══ Supplied text ══

Stirling numbers

2010 Mathematics Subject Classification: Primary: 05A Secondary: 11B73 [MSN][ZBL]

In combinatorics, counts of certain arrangements of objects into a given number of structures. There are two kinds of Stirling number, depending on the nature of the structure being counted.

The Stirling numbers of the first kind $S(n,k)$ count the number of ways $n$ labelled objects can be arranged into $k$ cycles: cycles are regarded as equivalent, and counted only once, if they differ by a cyclic permutation, thus $[ABC] = [BCA] = [CAB]$ but is counted as different from $[CBA] = [BAC] = [ACB]$. The order of the cycles in the list is irrelevant.

For example, 4 objects can be arranged into 2 cycles in eleven ways, so $S(4,2) = 11$.

═══

--- Written problem 1 ---
Answer these from the text on Stirling numbers:
(a) What is its primary 2010 Mathematics Subject Classification?
(b) How many kinds of Stirling number are there?
(c) What is the value of S(4,2)?
--- Written problem 2 ---
Summarize the text on Stirling numbers in two sentences.
--- Written problem 3 ---
Write out verbatim the stretch of the text on Stirling numbers from "2010 Mathematics Subject" through "structure being counted.".

══ Data records ══

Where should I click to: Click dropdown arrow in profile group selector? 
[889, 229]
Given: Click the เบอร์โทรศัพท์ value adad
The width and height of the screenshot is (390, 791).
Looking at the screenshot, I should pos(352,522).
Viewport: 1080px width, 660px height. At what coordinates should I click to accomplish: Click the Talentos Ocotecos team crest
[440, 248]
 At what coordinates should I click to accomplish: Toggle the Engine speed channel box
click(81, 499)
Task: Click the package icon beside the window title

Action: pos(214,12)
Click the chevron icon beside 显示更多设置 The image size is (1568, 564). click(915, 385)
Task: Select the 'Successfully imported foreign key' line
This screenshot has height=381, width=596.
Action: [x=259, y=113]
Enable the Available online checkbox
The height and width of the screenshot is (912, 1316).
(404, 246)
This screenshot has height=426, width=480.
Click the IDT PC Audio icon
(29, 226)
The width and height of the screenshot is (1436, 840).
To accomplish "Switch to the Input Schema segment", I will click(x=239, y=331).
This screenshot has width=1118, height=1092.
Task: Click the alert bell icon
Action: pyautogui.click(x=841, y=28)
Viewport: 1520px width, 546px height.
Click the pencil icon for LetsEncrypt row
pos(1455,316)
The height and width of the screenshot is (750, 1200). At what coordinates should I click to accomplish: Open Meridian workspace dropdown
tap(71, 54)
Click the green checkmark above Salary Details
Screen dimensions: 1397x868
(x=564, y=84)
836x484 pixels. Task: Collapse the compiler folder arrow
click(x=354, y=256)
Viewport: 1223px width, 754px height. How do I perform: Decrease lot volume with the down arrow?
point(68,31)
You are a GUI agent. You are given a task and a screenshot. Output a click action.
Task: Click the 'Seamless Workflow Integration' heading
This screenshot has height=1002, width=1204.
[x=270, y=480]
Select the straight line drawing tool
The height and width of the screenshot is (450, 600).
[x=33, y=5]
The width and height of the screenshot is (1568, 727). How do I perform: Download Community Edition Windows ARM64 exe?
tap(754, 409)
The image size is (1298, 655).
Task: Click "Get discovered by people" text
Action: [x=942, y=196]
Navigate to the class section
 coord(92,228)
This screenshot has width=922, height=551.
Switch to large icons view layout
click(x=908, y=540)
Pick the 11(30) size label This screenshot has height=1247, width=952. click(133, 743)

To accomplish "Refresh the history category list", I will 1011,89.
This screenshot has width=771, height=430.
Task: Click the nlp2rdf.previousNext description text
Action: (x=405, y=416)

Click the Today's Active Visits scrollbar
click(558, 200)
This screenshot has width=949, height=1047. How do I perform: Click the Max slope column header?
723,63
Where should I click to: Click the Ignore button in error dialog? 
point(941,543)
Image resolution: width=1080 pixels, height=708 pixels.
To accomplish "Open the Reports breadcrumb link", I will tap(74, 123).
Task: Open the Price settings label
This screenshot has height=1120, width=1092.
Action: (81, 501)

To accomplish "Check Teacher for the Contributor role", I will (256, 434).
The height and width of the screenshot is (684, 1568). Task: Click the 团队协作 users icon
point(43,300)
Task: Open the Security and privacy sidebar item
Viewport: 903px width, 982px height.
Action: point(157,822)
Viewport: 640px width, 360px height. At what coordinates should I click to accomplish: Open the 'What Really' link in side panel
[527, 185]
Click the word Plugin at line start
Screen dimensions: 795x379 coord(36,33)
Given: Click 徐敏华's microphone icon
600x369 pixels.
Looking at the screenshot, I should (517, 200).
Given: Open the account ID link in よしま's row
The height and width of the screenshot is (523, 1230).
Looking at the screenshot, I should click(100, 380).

═══

--- Exercise output 1 ---
(a) 05A
(b) Two
(c) 11

--- Exercise output 2 ---
Stirling numbers count certain arrangements of objects into a given number of structures, and there are two kinds depending on the structure being counted. Those of the first kind, S(n,k), count the ways n labelled objects can be arranged into k cycles, where cycles that differ by a cyclic permutation are counted once and the order of the cycles does not matter; for example, S(4,2) = 11.

--- Exercise output 3 ---
2010 Mathematics Subject Classification: Primary: 05A Secondary: 11B73 [MSN][ZBL]

In combinatorics, counts of certain arrangements of objects into a given number of structures. There are two kinds of Stirling number, depending on the nature of the structure being counted.